Rafa Benitez was sitting in his office, with a giant mural of St James’ Park behind him, when he spoke of this desire to win a major trophy as the manager of Newcastle United.

It was May last year, the warming embers of promotion were still glowing. He was moving water bottles as players to emphasise tactical formations, his spirits were high and that desire was categorical. Newcastle as a club felt good.

“When I start something I put all my passion into it,” he said. “The things will be done in the right way and we can build what we want to build, a strong team and a strong club that can compete in the Premier League for everything.

“When I say everything, I don’t say the title, but why not? Everything means we have to be consistent. If you have the FA Cup, you can be there. It is not Rafa saying he wants to win the league, no. I want to be competitive and after we can win a trophy. You never know. It will be more difficult with every year, but for sure, you have to try.”

Eight months have since passed, including a summer of discontent to dramatically alter the mood of the club. Revival turned to survival. Cup joy looked as unlikely as it has been for a decade in which the Newcastle board have actually sat with supporters and given reasons for the side’s abject record in the FA Cup, having never progressed past the competition’s fourth round in the entirety of Mike Ashley’s ten-and-a-half year reign.

Benitez knows this season is about staying in a division Newcastle have been relegated from twice in the last nine years, and it has been a football club without a romantic heartbeat for much of that time.

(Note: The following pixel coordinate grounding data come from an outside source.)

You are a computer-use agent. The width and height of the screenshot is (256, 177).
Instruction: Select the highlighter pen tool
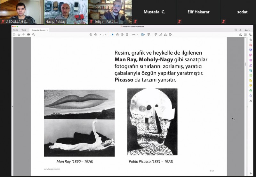[x=161, y=34]
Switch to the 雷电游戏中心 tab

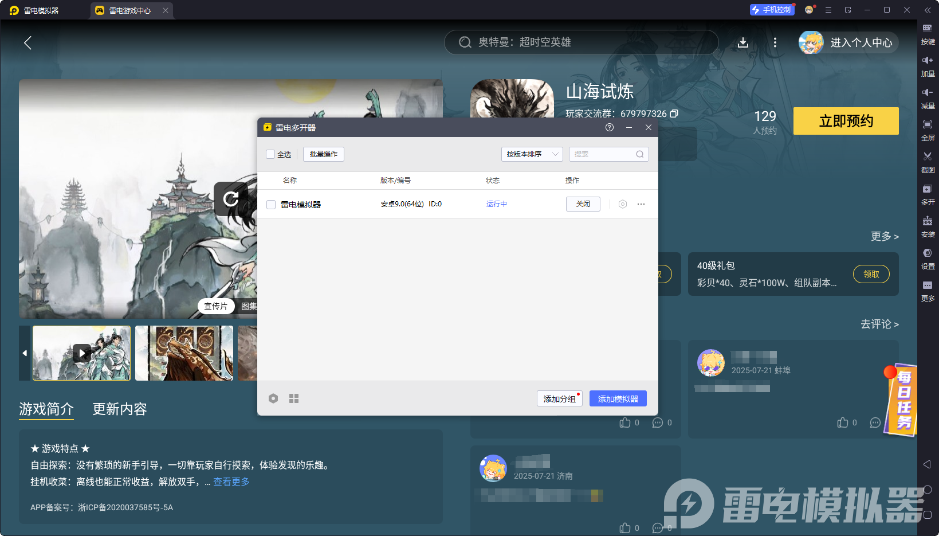(x=129, y=10)
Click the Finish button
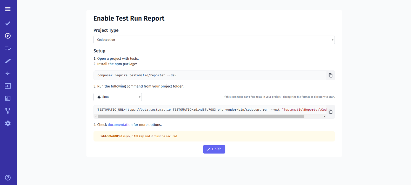This screenshot has height=185, width=411. point(214,149)
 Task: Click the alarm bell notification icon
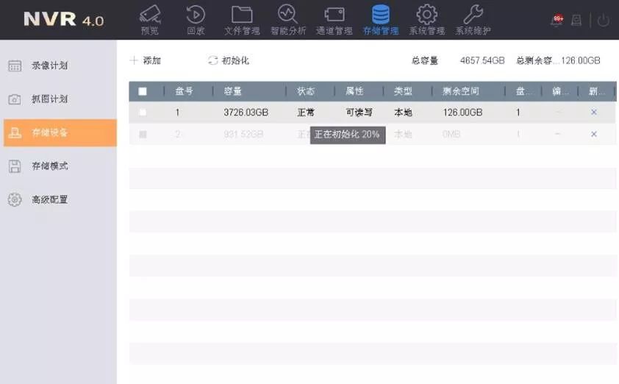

And then, on Saturday afternoon, he picked a team that was potentially two outfield players off his very strongest. The crowd of 47,069 (including 7,500 from Luton) was the largest the stadium had seen for a third round tie since 1968. It was the largest for any FA Cup tie at St James’ since a quarter-final victory over Tottenham in 2005. It reflected the desire and connection still present in the fans. Newcastle won three FA Cup finals in the 1950s, lost one in the 70s and lost another two in the 1990s. Cup football matters in Tyneside.

Cup football matters on the Tyneside

“I won the FA Cup with Liverpool so we want to go as far as we can,” said Benitez after leading Newcastle to the fourth round in successive seasons – the first time this has happened since 2006.

“I don’t like to lie. I said this game was important for us and we would play a strong team. You have to approach every game depending upon injuries and problems. I wanted to be sure we didn’t have any surprises. It was important to send a message we wanted to do well.”

And his side did just that. At half-time they looked through. Ayoze Perez had scored twice and Jonjo Shelvey had added a third. Then came a fightback, a Danny Hylton goal, a disallowed goal – from the same player – and Elliot Lee, one of Rob Lee’s two sons who played against his old club, crashed a free-kick against the crossbar, with quarter of an hour remaining. Still, Newcastle were deserved winners.

Jonjo Shelvey celebrates Newcastle's third against Luton Town 

Benitez was reluctant to admit to excitement ahead of the fourth round draw, something Newcastle have only been in a shaming five times in Ashley’s tenure. The club has a huge game at home to Swansea before then. Victory could take them to 25 points (and nine ahead of Carlos Carvalhal’s side). Thirty six points has been good enough for survival in three of the last four Premier league seasons.

The finishing line might not quite be in sight by then, and there is a mid-week home game with Burnley to follow the fourth round tie. Priorities can change.

It is perhaps why there is now caution from Benitez. That optimism he shared in his office last year after securing an immediate return to the Premier League has been replaced by harsh reality – following a bitter summer – and he does pragmatism well.

It is a city, however, that aches for a cup run, and Benitez knows that too.